Emma slowly realises she is in love with Knightley, especially as she catches herself jealous of his interactions with Jane Fairfax once she has arrived in Highbury. Jane is played exquisitely by newcomer Amber Anderson, who is a classically trained musician and played all the impressive diegetic musical pieces herself.
Churchill conveniently arrives in Highbury at a similar time to Jane and quickly becomes the natural enemy to Knightley, as he sniffs out Churchill’s opportunism. Additionally, he’s jealous of the attention Churchill is showing Emma. In a move of kindness Knightley asks the much snubbed and derided Harriet to dance at a ball organised for Churchill’s amusement. The rudeness displayed to Harriet by newly married Elton to an insufferable nouveau-riche wife played with panache by Tanya Roberts (also from Sex Education) is also a snub towards Emma.
Emma assumes Harriet has fallen for Churchill who saves her from a highway attack (uncomfortably still using the inherently racist terminology of gypsies as the perpetrators) and encourages what she thinks is a possible match between the two, and thus gives up her claim on Churchill, however tenuous it was. In reality Harriet has fallen for Knightley, whose kindness in asking her to dance at the ball is what she considers the act of a true saviour.
Central to Emma’s rehabilitation is a disastrous picnic at Box Hill where encouraged by Churchill she allows her wit to become genuinely cruel to the kind but hapless spinster Miss Bates. Knightley chastises Emma for her unkindness, and in a moment of clarity, she realises she has been unfairly using her privilege to play with people’s lives and has hurt those who had never shown her ill will. A further consequence of her actions is that she has seemingly irrevocably disappointed Knightley.

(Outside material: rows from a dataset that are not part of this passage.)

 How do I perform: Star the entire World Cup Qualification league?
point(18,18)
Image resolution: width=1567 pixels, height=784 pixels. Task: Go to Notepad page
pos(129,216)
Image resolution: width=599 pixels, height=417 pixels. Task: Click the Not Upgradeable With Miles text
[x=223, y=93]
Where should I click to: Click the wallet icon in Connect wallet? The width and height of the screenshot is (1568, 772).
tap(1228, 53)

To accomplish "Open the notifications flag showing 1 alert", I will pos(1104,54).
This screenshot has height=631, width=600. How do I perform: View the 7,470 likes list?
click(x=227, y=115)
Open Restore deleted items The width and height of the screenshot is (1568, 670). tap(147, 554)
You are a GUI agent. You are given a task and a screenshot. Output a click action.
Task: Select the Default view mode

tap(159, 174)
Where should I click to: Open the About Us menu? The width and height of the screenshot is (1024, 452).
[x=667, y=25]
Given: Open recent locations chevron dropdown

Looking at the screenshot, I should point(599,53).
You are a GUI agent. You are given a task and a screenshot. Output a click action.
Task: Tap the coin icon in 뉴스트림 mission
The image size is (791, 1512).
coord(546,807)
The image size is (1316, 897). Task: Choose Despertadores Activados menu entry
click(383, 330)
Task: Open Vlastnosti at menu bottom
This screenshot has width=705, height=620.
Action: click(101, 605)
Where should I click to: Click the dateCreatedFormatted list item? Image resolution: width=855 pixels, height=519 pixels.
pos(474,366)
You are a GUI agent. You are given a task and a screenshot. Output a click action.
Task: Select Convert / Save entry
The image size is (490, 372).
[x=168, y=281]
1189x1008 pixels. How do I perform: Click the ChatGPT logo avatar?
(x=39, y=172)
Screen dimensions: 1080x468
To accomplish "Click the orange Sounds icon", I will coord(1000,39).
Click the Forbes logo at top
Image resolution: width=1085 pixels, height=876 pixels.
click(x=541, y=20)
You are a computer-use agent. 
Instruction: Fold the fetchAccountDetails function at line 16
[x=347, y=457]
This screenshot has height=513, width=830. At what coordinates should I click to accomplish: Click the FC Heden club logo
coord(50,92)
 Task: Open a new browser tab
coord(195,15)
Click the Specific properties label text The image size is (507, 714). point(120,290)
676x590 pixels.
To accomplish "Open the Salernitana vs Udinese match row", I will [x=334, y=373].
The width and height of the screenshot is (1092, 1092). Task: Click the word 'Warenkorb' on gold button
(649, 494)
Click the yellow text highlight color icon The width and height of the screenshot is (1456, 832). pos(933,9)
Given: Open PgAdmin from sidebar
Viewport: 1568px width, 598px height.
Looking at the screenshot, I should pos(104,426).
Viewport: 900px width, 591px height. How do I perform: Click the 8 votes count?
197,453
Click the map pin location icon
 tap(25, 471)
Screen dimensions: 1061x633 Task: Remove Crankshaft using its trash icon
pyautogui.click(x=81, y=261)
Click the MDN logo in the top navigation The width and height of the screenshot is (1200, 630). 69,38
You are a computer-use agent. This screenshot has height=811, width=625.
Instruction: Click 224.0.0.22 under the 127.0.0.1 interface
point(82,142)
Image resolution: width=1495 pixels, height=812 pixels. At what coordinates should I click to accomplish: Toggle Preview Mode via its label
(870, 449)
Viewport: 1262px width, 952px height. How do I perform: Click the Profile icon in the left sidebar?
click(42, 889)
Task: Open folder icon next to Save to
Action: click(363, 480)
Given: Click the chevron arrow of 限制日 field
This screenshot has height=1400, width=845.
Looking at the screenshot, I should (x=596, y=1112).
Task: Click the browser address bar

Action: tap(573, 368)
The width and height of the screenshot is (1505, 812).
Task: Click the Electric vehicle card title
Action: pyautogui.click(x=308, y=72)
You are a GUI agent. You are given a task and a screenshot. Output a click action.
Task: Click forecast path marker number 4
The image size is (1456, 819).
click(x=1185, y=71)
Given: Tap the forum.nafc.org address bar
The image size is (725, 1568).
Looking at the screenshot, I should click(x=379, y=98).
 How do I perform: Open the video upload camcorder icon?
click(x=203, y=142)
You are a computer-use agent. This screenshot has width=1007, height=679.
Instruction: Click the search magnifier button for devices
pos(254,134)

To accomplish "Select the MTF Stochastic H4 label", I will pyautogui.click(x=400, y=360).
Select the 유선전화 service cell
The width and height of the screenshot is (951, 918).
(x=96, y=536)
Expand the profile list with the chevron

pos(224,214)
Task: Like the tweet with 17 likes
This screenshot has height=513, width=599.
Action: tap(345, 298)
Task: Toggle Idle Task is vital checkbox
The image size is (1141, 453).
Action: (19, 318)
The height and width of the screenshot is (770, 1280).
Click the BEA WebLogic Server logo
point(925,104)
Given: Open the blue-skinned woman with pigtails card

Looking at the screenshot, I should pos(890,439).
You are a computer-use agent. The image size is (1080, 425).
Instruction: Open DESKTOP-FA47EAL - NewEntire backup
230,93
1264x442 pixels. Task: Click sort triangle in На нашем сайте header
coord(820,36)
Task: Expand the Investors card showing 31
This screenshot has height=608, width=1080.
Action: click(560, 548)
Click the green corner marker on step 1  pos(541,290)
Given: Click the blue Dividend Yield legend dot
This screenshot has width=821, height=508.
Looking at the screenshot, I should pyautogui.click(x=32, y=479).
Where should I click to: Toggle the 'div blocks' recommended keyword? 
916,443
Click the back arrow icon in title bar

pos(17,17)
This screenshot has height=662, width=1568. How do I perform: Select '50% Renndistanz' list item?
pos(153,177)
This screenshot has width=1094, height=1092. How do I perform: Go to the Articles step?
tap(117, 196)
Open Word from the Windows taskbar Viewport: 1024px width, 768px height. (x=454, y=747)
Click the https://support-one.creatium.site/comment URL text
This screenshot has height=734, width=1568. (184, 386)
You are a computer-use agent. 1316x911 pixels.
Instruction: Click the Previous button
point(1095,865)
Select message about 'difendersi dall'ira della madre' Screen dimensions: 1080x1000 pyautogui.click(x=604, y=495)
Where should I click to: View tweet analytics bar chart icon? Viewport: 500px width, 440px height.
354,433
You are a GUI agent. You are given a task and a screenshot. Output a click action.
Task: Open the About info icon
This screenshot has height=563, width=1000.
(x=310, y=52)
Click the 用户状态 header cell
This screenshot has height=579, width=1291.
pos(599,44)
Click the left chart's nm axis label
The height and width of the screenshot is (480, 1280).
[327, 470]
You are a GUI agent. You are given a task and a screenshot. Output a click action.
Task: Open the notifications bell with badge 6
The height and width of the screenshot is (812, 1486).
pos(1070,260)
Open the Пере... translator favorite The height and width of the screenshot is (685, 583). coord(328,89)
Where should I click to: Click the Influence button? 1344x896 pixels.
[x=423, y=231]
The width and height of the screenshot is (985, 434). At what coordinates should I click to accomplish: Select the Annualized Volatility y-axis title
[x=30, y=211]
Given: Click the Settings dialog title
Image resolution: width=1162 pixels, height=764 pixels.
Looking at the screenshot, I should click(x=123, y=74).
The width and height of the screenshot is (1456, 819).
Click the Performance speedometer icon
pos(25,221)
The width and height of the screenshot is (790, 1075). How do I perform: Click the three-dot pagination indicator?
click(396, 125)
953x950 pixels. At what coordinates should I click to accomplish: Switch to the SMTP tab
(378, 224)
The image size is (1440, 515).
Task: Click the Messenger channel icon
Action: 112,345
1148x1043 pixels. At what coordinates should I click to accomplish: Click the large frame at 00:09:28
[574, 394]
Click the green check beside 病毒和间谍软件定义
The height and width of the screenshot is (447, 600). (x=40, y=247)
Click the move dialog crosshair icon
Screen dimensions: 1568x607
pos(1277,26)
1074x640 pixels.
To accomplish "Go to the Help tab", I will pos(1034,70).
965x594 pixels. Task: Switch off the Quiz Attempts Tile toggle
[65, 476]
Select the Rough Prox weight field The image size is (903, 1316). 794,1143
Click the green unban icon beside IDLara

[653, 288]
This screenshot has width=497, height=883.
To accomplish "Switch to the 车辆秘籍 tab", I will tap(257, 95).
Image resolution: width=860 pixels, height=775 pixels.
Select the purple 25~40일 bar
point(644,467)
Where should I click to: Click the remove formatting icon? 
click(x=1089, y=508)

After Box Hill Emma grasps that she must make amends. Knightley proposes to, yet she turns him down because she believes Harriet’s confessed love for him trumps her own desire. Emma genuinely cares for Harriet and thinks of her as a sister.
Emma realises that the love match between Martin and Harriet can be salvaged and sends the portrait she painted of Harriet to Martin with the encouragement that Harriet will accept the proposal if again proffered. She also appreciates how ingeniously she has been played by Frank Churchill as a foil to disguise his affair with the unenviable Jane Fairfax. She makes gentle recompense with the Bates family and finds she has more in common with her once rival Jane than she ever comprehended.
Emma has grown and eventually accepts Knightley’s marriage proposal on the proviso that whist Mr. Woodhouse is living Knightly inhabits Hartfield, and like all the major Austens it ends with a wedding. Ironically Elton is called on to officiate over the marriage of the women he once sought to possess. The marriage is joyous and truly a family affair; with the Bates spinsters, the newly minted Mrs. Harriet Martin and husband, John and Isabelle Knightley, plus the beloved Westons and other kindly neighbours in attendance.
Emma’s lesson in humility has been genuinely learned that no one is beneath her notice. Plus, there’s more than a subtle hint that Knightley has also had to work to earn her. Will their marriage succeed? Considering Austen’s own spinsterhood and ambivalence to the necessity of marriage for a woman to be of worth in society, the question mark always hangs.